In the words of the Supreme Court, the parties’ dispute “is manifestly susceptible of judicial determination. It calls, not for an advisory opinion upon a hypothetical basis, but for an adjudication of present right upon established facts.” Id. at 242.
Being a patient negotiator doesn't let a patent owner keep pounding regardless of what the other party wants, which most often is getting on with business, and quick resolution if so required.
In so holding, we reject Guardian’s suggestion that there can be no jurisdiction in the courts because it was at all times willing to negotiate a “business resolution” to the dispute. In SanDisk, we recognized that a patentee’s apparent continued willingness to engage in licensing negotiations does not prevent a plaintiff from maintaining a declaratory judgment suit. 480 F.3d at 1382. Accordingly, even if the parties’ interactions in this case could be characterized as “negotiations,” Sony was within its rights to terminate them when it determined that further negotiations would be unproductive.

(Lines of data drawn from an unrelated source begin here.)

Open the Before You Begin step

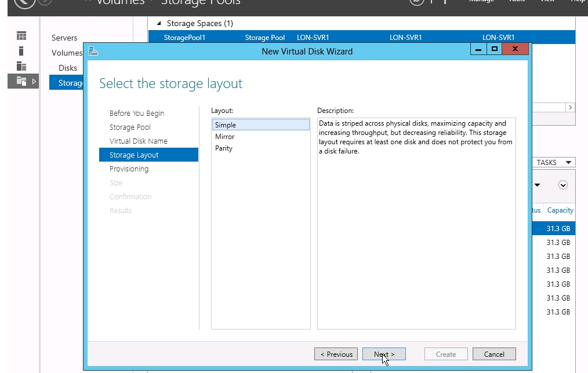137,113
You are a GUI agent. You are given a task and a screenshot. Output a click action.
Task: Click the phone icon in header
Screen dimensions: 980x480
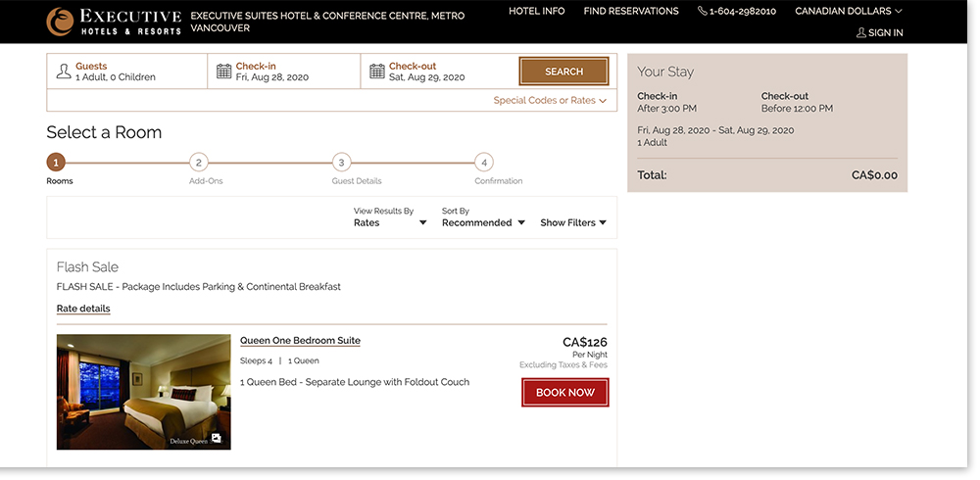(x=703, y=11)

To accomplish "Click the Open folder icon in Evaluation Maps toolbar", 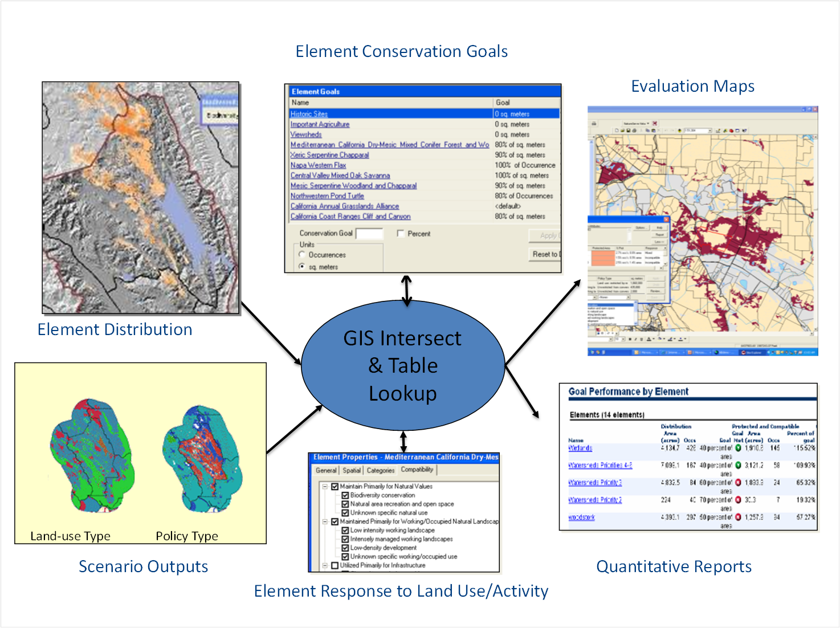I will click(622, 130).
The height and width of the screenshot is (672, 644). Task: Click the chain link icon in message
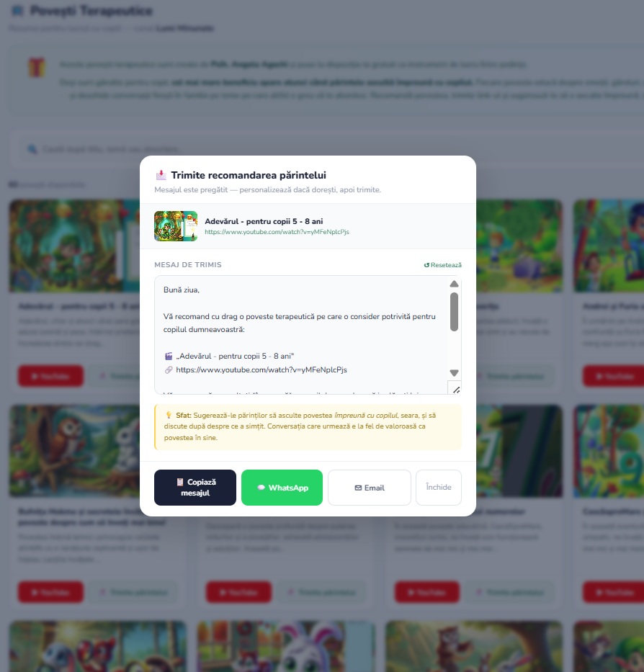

Id. Although Guardian may have wanted to negotiate with Sony, Sony was not required to negotiate with Guardian.
In short, because Guardian asserts that it is owed royalties based on specific past and ongoing activities by Sony, and because Sony contends that it has a right to engage in those activities without a license, there is an actual controversy between the parties within the meaning of the Declaratory Judgment Act. See id. at 1381 (“[At least] where a patentee asserts rights under a patent based on certain identified ongoing or planned activity of another party, and where that party contends that it has the right to engage in the accused activity without license, an Article III case or controversy will arise and the party need not risk a suit for infringement by engaging in the identified activity before seeking a declaration of its legal rights.”). The district court, therefore, erred in dismissing Sony’s complaint for lack of subject matter jurisdiction.
As went Sony, so the others.
Vacated and remanded.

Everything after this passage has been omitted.